È stata solo sollevata un po’ la manona delle imposte e dei tanti balzelli, a cominciare dal costo del no nucleare, deciso senza spiegare ai votanti del 1987 che 35 anni dopo saremmo stati ancora qui a pagarne il conto. Le ragioni dell’impennata attuale sono da tempo sulle pagine meno lette dei quotidiani, quelle di politica estera ed economica: la Russia che tiene sotto tiro l’Ucraina, l’Occidente che sanziona la Russia, la Russia che non immette metano nel mercato spot, la Germania che blocca il gasdotto russo, la Cina che taglia le emissioni di CO2 perché ci sono le Olimpiadi, l’Olanda che chiude i giacimenti, e soprattutto la crescita globale in ripresa. E ancora: due reattori nucleari fermi in Francia e scarso vento per l’eolico nel Mare del Nord. Molto più marginale, per ora, l’effetto Greta, cioè lo spostamento degli investimenti sul green. In prospettiva, però emerge, proprio qui, un primo paradosso, che fa a fette la faticosa retorica di Glasgow, in quanto la transizione ecologica verso le rinnovabili promuove una nuova stagione florida per le non rinnovabili.

Nei giorni di Glasgow, pur avendo deciso entro il 2030 una decarbonizzazione del 55%, sono ripartite a Spezia e Monfalcone due centrali a carbone, ed è in calo del 35% l’indice Ispred, che misura la transizione verde. In Germania, la crescita del carbone è del 30%, e in Cina è in corso un colossale piano di nuove centrali coke.

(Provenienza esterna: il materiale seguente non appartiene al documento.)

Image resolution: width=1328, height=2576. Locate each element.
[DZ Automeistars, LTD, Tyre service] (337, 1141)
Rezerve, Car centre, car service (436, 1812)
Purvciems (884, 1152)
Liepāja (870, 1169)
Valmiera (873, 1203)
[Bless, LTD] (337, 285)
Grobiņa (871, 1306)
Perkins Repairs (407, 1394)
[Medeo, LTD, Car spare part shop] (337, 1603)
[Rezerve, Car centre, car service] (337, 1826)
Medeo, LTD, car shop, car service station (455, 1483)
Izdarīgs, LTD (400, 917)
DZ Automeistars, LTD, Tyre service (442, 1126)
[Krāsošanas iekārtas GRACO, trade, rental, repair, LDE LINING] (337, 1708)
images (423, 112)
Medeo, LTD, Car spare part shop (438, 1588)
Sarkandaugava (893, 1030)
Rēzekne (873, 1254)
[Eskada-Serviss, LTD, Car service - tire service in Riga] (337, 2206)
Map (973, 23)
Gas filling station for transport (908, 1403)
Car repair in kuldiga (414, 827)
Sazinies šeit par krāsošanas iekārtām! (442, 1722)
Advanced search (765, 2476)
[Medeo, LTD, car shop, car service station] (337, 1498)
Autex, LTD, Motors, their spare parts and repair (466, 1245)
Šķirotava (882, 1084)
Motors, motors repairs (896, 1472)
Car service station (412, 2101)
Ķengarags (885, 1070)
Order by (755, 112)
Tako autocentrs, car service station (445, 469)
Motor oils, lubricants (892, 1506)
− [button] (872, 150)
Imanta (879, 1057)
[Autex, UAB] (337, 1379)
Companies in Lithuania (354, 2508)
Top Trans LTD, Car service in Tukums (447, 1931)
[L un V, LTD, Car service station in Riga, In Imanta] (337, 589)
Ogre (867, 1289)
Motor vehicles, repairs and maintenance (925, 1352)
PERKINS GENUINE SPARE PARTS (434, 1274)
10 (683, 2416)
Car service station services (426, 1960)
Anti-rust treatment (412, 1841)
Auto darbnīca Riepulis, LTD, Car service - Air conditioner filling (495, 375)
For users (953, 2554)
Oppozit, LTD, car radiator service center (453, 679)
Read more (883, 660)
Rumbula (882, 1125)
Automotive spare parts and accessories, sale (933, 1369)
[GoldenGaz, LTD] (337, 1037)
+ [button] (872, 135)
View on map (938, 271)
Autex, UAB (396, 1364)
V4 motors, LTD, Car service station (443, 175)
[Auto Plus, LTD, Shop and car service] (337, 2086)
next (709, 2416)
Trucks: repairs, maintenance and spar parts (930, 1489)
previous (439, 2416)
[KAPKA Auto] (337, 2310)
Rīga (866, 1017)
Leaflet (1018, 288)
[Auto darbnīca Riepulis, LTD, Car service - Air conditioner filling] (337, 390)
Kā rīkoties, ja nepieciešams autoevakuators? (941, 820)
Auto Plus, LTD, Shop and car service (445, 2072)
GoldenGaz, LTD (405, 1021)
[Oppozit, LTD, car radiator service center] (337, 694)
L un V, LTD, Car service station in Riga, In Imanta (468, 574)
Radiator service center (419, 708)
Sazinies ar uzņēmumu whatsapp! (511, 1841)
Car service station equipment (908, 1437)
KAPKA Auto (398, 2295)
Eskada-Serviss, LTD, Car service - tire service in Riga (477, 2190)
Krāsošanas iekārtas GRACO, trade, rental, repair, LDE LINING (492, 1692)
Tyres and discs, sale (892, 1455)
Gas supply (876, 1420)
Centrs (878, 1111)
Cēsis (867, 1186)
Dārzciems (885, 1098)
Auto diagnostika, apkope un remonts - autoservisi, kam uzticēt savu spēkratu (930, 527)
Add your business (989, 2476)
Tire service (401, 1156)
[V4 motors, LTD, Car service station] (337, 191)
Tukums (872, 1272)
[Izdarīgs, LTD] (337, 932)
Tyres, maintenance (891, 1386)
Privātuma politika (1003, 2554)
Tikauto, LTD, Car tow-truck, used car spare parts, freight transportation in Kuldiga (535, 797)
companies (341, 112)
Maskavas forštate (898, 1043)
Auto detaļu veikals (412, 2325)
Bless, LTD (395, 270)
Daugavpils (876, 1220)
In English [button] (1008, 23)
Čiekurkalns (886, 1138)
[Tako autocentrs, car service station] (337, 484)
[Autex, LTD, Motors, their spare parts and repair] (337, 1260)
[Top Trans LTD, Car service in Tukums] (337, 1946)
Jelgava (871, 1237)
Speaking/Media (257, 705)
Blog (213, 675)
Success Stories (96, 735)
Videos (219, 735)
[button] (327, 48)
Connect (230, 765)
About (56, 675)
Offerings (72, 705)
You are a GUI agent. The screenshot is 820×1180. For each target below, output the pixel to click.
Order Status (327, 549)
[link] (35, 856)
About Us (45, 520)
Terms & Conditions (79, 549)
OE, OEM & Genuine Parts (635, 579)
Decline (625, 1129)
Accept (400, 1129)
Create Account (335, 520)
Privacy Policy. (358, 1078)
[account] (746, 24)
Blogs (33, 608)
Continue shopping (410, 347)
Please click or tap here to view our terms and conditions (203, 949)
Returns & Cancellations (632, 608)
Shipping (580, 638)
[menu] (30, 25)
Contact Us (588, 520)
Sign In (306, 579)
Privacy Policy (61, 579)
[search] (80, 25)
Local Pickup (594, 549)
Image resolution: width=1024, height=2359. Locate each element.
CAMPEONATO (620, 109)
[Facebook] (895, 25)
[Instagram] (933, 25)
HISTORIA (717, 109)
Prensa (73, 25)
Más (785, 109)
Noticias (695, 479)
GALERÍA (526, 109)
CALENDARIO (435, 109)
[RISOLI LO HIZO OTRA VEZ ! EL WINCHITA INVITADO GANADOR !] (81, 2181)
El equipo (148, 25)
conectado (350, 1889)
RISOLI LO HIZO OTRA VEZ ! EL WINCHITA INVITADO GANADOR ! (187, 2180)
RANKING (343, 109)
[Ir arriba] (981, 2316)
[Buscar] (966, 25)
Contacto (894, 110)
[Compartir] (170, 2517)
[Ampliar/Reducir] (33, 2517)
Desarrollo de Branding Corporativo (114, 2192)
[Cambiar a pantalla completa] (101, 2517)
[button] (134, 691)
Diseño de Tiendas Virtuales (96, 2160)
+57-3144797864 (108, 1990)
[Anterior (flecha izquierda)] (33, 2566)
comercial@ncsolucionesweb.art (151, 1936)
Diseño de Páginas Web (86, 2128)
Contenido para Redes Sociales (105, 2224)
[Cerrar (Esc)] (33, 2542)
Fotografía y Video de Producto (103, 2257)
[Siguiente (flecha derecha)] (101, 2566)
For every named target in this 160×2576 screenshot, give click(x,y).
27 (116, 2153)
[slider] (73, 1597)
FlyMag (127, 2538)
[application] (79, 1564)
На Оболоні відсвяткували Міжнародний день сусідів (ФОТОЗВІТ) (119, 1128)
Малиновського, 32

Ma ecco il secondo paradosso: perché dal 2014 sono pendenti domande per 146 giga (57% solare, il resto Eolico) e ne è stato realizzato a malapena l’1-2%? Sarà lentezza burocratica nei ben 11 passaggi autorizzativi (viva le semplificazioni di Cingolani, però le applichi…), ma allora perché non si fanno 396 impianti in Puglia e 126 nel Lazio, già autorizzati, ma bloccati dal Ministero della cultura? Forse c’è anche qualche ragione seria di carattere paesaggistico, perché non tutte le rinnovabili sono virtuose. L’eolico disturba gli uccelli e il panorama, il solare devasta il territorio più di cento autostrade, va bene sui tetti, ma Enel prevede un utilizzo di suolo agricolo per 1000 km quadrati.

Le nozze tra ambientalismo e sviluppo non si possono fare insomma solo a parole, altrimenti nasce un altro partito che ci spiega che il mondo è tutto un complotto, di cui fanno parte in primis scienza, matematica e virologi. Abbiamo già dato: il governo Conte 1 ha bloccato le 80 piattaforme di ricerca nel nostro mare, ma a poche miglia dalle inutili trivelle tricolori, Croazia, Montenegro e Grecia continuano a cercare e trovare metano, che magari ci venderanno presto, visto che il metano lo importiamo per il 95,4%, pagandolo dalle 10 alle 14 volte di più di quello che potremmo estrarre in casa. Abbiamo sott’acqua almeno 12 miliardi di valore (un reddito di cittadinanza e mezzo), e lo lasciamo lì, solo perché il Di Maio pre conversione, sosteneva che «lo stop delle trivelle è una battaglia per la sovranità nazionale» e secondo alcuni questa sarebbe una cosa di sinistra. Si scuserà presto anche di questo, ma, nel frattempo, arrivano bollette salate.